### What the exercise asks:
Your answer should consist solely of the lines from the first line of the data through the line with "Task: Click the airplane", each reproduced exactly.
********************
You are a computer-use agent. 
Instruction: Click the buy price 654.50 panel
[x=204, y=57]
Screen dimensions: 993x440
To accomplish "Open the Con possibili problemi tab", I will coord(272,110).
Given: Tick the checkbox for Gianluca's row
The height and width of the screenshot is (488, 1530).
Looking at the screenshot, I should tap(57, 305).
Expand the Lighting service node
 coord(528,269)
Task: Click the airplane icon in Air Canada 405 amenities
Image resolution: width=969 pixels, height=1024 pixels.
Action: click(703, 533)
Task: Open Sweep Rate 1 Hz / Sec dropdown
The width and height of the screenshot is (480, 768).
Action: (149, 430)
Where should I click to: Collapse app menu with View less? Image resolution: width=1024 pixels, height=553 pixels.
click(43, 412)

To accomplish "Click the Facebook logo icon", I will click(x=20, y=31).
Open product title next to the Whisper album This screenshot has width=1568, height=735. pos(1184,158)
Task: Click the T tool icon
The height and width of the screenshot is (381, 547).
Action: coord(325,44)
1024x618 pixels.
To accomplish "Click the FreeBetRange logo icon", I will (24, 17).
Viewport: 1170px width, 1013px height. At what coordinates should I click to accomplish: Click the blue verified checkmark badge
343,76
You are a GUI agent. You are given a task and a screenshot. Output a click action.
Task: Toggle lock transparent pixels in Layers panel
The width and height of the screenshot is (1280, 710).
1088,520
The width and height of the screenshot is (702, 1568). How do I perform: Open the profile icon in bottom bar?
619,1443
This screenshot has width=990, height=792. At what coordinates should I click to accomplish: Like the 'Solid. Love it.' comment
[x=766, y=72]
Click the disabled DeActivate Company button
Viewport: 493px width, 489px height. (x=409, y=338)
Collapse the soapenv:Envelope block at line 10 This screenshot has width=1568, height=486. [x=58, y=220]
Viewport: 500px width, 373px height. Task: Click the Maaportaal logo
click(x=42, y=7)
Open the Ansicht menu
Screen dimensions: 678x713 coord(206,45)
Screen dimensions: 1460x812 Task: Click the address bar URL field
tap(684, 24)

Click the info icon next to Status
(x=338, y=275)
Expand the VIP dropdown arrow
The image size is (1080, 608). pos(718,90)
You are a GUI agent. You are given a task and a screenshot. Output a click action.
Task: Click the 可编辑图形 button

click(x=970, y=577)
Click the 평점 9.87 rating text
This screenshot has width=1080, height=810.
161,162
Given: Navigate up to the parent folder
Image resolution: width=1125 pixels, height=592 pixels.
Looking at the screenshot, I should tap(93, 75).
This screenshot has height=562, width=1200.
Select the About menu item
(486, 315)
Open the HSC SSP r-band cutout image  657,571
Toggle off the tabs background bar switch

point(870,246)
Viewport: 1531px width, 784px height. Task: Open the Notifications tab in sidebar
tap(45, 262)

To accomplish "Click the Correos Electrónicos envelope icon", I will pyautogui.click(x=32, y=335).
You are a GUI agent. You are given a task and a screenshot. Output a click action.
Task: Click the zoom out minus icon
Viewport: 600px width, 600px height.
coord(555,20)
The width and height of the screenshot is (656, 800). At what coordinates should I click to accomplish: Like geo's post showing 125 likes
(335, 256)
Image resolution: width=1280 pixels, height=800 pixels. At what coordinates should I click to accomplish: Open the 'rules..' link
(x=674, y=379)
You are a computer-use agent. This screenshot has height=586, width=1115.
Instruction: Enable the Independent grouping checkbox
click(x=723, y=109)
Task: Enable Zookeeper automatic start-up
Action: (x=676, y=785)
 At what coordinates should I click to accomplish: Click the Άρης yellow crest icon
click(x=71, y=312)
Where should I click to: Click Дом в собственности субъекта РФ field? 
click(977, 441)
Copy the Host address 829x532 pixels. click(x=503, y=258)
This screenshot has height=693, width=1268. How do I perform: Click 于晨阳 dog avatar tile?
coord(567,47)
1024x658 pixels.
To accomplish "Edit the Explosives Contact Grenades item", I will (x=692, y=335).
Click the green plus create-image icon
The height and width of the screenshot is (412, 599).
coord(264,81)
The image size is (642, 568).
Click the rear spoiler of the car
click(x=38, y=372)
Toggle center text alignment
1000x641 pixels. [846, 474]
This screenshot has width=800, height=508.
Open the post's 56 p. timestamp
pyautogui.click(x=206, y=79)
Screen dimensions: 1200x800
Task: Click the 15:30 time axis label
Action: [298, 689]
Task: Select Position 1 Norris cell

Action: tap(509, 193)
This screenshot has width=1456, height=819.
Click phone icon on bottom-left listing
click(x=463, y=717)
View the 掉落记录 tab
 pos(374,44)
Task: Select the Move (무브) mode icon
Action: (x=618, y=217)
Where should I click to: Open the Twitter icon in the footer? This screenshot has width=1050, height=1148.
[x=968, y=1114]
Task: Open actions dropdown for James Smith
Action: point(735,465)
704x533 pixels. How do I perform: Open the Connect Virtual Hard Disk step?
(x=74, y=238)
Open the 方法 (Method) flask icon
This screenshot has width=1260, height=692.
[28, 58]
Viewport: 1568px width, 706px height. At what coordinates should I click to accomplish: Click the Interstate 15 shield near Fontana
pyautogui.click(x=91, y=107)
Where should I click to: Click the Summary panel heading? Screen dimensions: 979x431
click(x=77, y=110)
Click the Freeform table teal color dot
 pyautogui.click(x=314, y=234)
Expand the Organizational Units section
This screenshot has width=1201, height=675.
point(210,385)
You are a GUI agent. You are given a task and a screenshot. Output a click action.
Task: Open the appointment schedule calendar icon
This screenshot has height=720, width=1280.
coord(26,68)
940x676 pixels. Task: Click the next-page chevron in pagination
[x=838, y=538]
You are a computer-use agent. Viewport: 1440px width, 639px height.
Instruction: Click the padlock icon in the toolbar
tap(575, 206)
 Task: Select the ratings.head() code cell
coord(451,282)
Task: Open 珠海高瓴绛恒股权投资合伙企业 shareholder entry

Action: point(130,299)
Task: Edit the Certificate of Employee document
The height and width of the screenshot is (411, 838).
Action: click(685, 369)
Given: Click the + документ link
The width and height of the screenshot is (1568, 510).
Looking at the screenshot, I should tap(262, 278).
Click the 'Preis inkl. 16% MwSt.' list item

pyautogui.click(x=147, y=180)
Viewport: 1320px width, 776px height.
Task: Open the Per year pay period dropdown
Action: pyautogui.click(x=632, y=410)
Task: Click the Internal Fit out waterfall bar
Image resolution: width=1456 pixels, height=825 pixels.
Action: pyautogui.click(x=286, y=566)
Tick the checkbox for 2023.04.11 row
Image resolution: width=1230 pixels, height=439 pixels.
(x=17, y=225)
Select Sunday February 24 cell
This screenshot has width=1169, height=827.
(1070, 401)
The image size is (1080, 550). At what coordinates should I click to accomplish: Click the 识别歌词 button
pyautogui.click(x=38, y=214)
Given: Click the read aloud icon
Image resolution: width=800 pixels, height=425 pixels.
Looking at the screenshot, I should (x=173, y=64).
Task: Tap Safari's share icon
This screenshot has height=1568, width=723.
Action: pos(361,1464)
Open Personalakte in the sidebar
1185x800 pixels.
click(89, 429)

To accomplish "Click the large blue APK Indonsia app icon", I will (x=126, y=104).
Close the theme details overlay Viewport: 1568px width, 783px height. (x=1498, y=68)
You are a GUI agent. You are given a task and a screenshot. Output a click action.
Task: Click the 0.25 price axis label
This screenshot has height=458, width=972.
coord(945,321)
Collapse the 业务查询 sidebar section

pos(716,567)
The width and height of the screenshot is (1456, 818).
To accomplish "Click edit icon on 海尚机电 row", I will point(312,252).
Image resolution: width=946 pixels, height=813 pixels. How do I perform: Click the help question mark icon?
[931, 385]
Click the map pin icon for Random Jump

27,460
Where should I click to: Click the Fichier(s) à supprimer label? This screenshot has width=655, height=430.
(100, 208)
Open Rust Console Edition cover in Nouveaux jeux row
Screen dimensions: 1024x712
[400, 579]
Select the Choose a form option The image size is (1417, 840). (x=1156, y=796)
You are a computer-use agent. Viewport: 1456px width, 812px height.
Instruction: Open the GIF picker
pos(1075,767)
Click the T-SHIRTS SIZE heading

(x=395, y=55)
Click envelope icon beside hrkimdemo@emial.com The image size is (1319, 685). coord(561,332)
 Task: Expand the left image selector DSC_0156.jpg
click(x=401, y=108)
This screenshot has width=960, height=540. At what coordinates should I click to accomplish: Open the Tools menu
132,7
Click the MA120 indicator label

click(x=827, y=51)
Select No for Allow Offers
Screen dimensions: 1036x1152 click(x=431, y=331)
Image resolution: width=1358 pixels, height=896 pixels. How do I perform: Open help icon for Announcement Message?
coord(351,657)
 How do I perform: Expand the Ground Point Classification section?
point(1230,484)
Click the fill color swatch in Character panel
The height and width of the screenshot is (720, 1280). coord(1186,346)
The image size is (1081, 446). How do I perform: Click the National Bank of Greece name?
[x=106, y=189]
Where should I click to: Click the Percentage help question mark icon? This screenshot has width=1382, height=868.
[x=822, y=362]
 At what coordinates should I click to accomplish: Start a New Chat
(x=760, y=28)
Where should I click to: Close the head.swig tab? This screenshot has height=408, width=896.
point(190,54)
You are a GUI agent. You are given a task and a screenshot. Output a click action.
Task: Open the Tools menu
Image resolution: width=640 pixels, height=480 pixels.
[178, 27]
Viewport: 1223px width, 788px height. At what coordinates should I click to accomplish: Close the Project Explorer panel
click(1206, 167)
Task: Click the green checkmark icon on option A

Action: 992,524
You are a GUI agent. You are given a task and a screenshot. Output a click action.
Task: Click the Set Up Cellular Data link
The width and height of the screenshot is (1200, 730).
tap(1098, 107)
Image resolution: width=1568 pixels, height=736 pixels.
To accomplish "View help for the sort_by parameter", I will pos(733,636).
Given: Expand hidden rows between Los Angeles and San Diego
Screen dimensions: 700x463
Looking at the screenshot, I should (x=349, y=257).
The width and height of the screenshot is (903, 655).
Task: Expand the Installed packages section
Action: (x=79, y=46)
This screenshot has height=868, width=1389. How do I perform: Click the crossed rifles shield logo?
********************
### Response area:
You are a computer-use agent. 
Instruction: Click the buy price 654.50 panel
[x=204, y=57]
Screen dimensions: 993x440
To accomplish "Open the Con possibili problemi tab", I will coord(272,110).
Given: Tick the checkbox for Gianluca's row
The height and width of the screenshot is (488, 1530).
Looking at the screenshot, I should tap(57, 305).
Expand the Lighting service node
 coord(528,269)
Task: Click the airplane icon in Air Canada 405 amenities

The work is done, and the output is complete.